▸ WHAT THE TASK REQUIRES: Your job is to return every line in the data holding the string "target".

▸ Saved data entries:
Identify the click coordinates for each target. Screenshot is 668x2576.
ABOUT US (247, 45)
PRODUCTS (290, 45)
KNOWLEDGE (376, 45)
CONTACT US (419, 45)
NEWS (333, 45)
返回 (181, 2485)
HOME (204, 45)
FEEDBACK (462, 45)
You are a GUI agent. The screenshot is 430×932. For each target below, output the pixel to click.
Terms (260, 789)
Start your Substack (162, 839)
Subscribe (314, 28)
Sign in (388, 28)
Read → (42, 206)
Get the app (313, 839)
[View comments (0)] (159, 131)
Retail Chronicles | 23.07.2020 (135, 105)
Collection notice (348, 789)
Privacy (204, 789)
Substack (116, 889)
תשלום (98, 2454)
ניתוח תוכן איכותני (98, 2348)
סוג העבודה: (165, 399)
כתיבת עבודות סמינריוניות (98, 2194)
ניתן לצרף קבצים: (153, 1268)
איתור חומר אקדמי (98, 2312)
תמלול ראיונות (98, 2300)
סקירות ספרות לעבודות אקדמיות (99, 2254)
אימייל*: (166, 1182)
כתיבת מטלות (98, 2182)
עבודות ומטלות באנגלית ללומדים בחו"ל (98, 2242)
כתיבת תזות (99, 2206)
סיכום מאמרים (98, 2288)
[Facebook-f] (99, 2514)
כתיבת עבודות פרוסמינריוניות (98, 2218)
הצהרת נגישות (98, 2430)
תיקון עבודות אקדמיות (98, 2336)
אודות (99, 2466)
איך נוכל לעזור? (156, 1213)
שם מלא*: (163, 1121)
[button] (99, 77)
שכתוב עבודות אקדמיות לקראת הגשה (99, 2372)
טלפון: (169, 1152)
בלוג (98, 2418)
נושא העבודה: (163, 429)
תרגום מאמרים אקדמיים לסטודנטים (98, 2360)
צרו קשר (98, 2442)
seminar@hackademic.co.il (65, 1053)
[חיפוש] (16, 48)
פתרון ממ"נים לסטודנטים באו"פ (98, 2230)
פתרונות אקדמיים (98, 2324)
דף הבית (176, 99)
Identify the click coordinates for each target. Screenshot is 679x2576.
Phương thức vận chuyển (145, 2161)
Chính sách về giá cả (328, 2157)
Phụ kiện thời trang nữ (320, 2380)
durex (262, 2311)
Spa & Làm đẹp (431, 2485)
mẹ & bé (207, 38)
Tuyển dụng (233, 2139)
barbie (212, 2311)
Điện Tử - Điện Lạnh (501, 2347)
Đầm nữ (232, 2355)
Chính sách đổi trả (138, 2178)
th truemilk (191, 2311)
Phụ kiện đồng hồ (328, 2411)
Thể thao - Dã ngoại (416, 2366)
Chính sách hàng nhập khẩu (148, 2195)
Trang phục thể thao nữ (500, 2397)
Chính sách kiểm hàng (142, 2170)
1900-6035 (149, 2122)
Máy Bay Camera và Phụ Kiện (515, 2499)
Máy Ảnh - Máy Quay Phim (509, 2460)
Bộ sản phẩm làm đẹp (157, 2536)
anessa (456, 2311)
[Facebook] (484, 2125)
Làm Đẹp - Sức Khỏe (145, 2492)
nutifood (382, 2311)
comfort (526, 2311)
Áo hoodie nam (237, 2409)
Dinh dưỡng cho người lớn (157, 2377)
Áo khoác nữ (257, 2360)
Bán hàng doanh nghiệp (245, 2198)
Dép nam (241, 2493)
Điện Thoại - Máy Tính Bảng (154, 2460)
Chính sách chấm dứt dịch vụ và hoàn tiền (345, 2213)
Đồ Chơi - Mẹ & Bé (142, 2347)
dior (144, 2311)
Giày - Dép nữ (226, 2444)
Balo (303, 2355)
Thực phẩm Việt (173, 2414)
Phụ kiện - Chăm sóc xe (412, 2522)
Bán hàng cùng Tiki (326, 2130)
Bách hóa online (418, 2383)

▸ RESPONSE BELOW:
Identify the click coordinates for each target. Screenshot is 668x2576.
You are a GUI agent. The screenshot is 430×932. For each target below, output the pixel to click.
Identify the click coordinates for each target. Screenshot is 679x2576.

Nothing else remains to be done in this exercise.